The SEC started tackling the lack of price transparency in the corporate bond market in 1992 because of concern that traders were using inside information to manipulate prices of high-yield, high-risk bonds. Former SEC Chairman Richard Breeden’s probe into junk-bond trading led to the creation of the Fixed Income Pricing Service.
Trace Objections
Arthur Levitt, who succeeded Breeden, wanted a database to collect the prices of trades on all registered corporate bonds after a 1998 review of the debt markets. The SEC concluded that transparency wasn’t an issue for asset-backed securities and didn’t include them in the Trace system. Levitt is a director of Bloomberg LP, the parent of Bloomberg News.
Investment banks objected to Trace. The Bond Market Association, the trade group representing fixed-income underwriters and dealers, said traders wouldn’t be compensated for buying risky bonds because investors adjust their bids and offers after prices are disseminated.
Bonds rated below Baa3 by Moody’s and BBB- by S&P and Fitch are considered below investment grade.
Resistance
Securities firms missed an opportunity to make the asset- backed market more transparent in 2004, when the NASD proposed changing the definition of securities that would be listed on Trace. The BMA sent a letter to the NASD expressing concerns that the language could include asset-backed bonds and other structured finance products.

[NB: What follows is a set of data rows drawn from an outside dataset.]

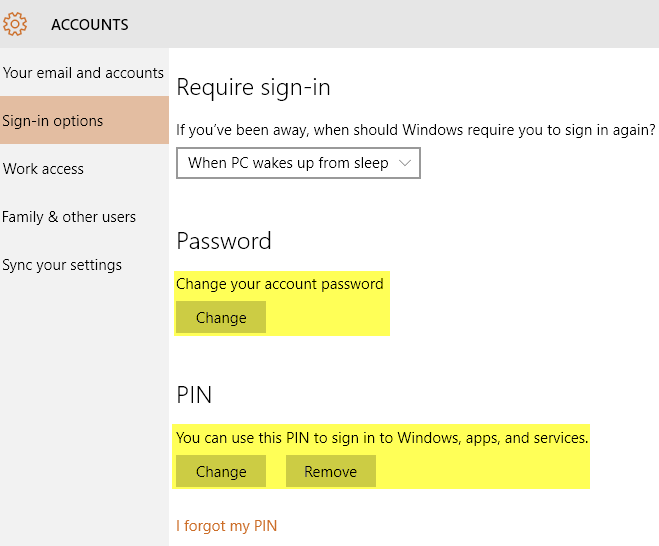
Task: Remove the PIN with Remove button
Action: (x=331, y=471)
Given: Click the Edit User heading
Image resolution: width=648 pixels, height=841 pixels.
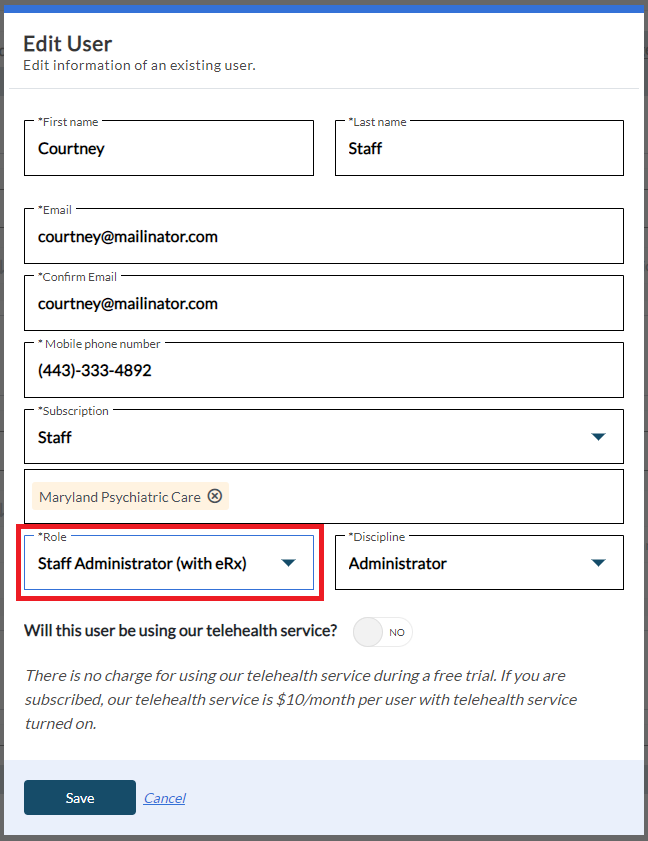Looking at the screenshot, I should coord(68,43).
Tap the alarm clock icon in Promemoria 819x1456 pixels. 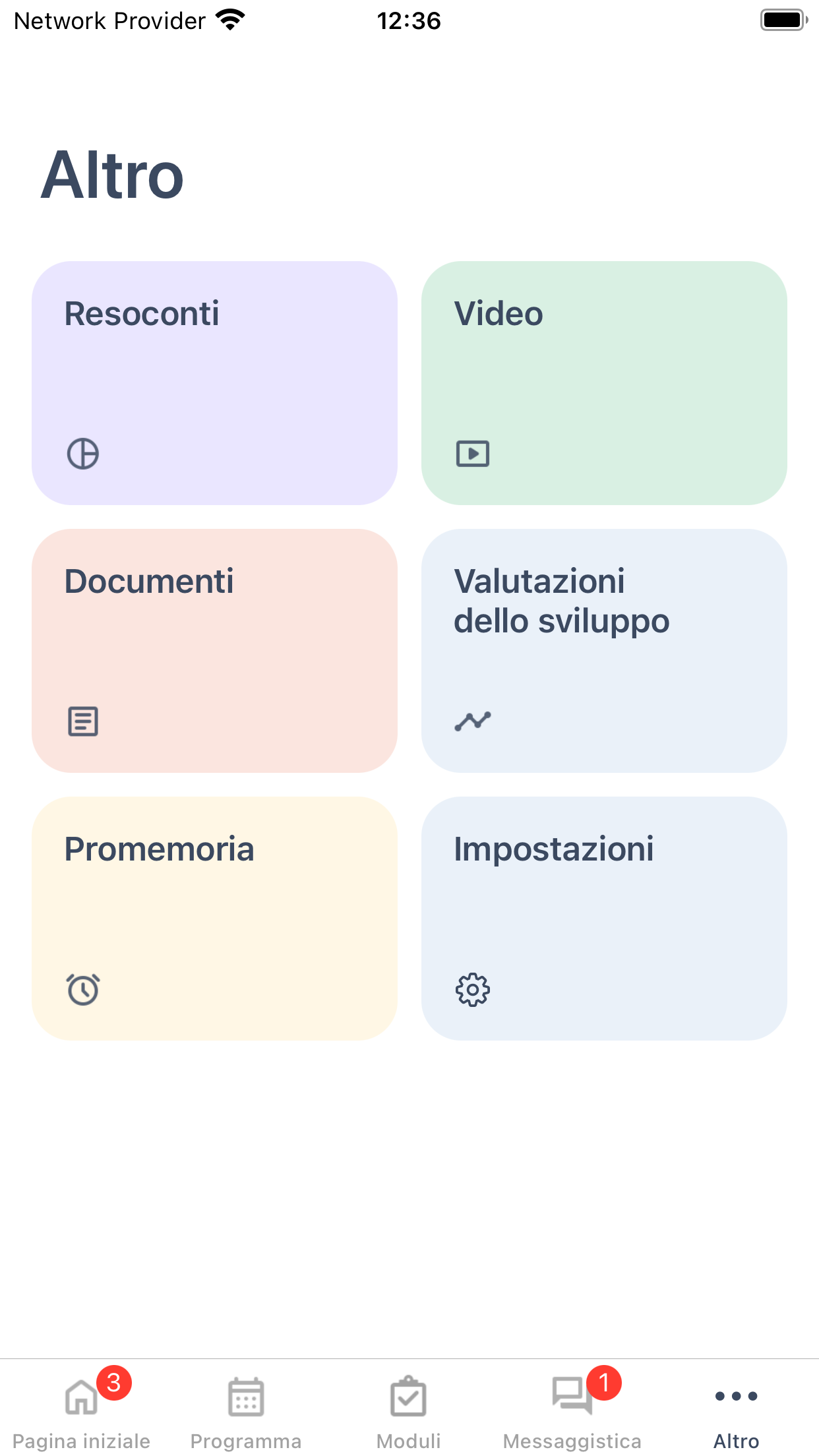pos(83,989)
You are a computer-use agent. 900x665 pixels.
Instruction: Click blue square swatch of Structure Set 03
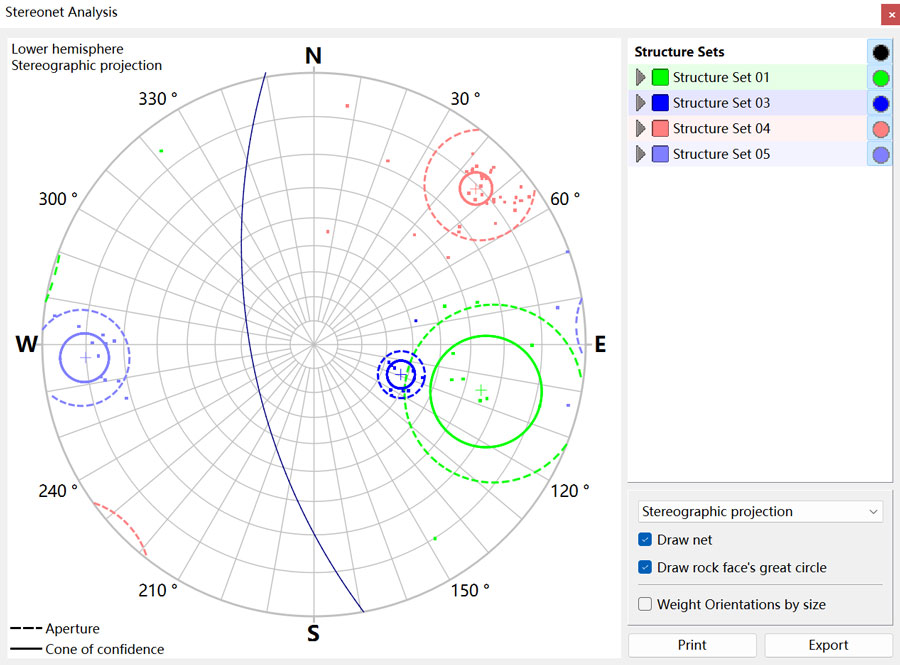pyautogui.click(x=660, y=103)
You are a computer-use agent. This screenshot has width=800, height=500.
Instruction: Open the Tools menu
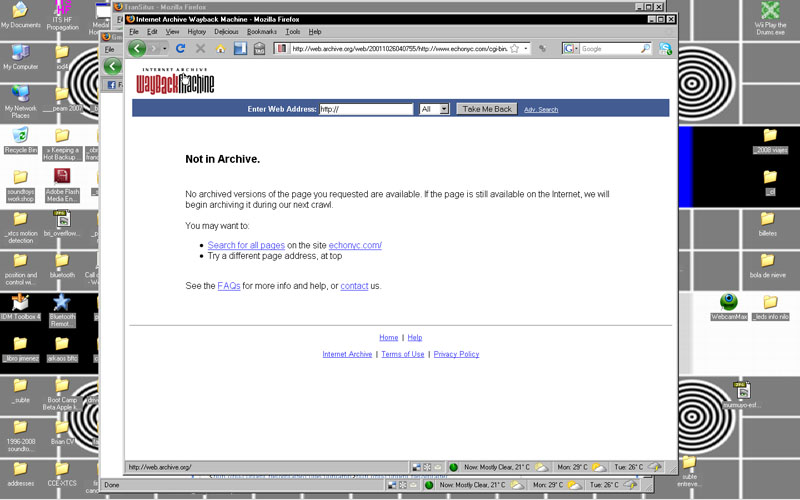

The NASD said asset-backed bonds wouldn’t be on Trace. The BMA merged last year to create the Securities Industry and Financial Markets Association, the leading lobbyist of Wall Street firms.
Traders in subprime and low-rated asset-backed securities may resist any move to shine a light on the trades because they benefit from having their moves kept under wraps, said American Century’s Shiffman. “They might get better execution rather than having the bonds flagged all over the market,” he said.